To quantify changes in inter-hemispheric FC, a LI was calculated. All voxels functionally connected to M1 on each hemisphere were calculated as a mean difference ratio for the seed positioned over the affected M1. The same procedure was repeated for the seed position over the affected S1 but for the mean difference ratio of bilateral S1. The same masks used to generate the seed region were used to calculate LI: (ΣFCA/D − ΣFCNA/ND)/(ΣFCA/D + ΣFCNA/ND) where ΣFCA/D denotes the number of voxels functionally connected to the seed inside the affected (patients) or dominant (controls) sensory or motor area (intrahemispheric connectivity) and ΣFCNA/ND is the number of voxels functionally connected to the seed inside the non-affected/non-dominant hemisphere (interhemispheric connectivity). LI closer to 1 thus indicates connectivity within the affected (or dominant) hemisphere, i.e., more intra-hemispheric connectivity whereas an LI closer to −1 within the non-affected (or non-dominant), would indicate mainly inter-hemispheric connectivity (i.e., seed to opposite hemisphere, not to itself). Values close to 0 indicate symmetry, where intra- and inter-hemispheric connectivity is similar.

Statistical Analyses

Z-statistic images from the individual-level analysis were entered into to a group-level analysis GLM using FEAT mixed-effects model with a cluster thresholding Z ≥ 3, p ≤ 0.05 corrected using a GRF theory. Significant areas connected to the seed and their locations in MNI coordinates were identified.

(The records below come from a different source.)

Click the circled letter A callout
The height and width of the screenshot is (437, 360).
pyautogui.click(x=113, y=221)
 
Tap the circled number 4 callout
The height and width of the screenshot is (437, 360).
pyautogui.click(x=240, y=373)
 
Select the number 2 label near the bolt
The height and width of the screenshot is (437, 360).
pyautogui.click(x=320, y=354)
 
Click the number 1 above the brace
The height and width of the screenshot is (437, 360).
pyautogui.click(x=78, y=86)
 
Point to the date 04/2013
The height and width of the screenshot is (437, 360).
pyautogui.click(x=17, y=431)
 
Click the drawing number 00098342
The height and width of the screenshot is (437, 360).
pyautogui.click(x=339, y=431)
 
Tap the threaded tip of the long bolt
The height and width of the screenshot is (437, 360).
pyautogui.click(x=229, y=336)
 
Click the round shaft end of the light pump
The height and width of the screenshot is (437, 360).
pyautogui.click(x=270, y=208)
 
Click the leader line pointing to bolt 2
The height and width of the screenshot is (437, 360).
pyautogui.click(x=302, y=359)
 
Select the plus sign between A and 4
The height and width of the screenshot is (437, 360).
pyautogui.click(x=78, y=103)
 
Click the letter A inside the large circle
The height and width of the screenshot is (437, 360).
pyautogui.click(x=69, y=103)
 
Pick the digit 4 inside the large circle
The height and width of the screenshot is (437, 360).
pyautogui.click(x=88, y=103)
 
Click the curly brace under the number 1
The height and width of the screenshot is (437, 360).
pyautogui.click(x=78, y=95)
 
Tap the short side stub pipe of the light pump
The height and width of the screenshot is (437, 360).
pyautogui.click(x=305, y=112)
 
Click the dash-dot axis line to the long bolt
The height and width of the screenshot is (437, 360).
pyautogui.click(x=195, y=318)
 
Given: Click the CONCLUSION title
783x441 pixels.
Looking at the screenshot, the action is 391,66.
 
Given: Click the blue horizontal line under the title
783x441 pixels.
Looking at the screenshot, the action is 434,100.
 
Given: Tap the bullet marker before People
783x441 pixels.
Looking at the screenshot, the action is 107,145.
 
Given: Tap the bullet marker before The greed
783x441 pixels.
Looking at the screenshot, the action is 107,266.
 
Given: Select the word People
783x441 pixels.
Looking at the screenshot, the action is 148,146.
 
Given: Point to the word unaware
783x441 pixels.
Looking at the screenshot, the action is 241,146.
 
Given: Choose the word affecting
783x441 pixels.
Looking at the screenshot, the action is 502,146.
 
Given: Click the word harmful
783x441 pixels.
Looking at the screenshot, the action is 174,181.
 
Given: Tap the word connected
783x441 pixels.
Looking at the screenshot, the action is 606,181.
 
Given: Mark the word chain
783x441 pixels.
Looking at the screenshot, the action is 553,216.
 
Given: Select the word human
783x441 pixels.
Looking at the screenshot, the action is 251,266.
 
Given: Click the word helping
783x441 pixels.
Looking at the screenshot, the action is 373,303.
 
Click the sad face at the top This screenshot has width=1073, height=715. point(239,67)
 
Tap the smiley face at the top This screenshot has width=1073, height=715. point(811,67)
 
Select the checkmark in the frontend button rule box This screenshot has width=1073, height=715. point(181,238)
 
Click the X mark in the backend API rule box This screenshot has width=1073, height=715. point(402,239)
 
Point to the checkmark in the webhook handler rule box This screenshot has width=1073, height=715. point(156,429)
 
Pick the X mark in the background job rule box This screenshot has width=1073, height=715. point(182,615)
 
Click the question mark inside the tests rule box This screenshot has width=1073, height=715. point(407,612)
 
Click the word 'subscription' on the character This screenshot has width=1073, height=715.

Pearson’s correlation was used to determine whether a subject’s anatomical and functional markers correlated with their NIHSS and Chedoke-McMaster upper and lower-limb scores. Hierarchical regression analyses were performed using wCST-LL, lesion size and LI values as independent variables to model post-stroke impairment.

Data availability

The datasets generated during and/or analyzed during the current study are available from the corresponding author on reasonable request.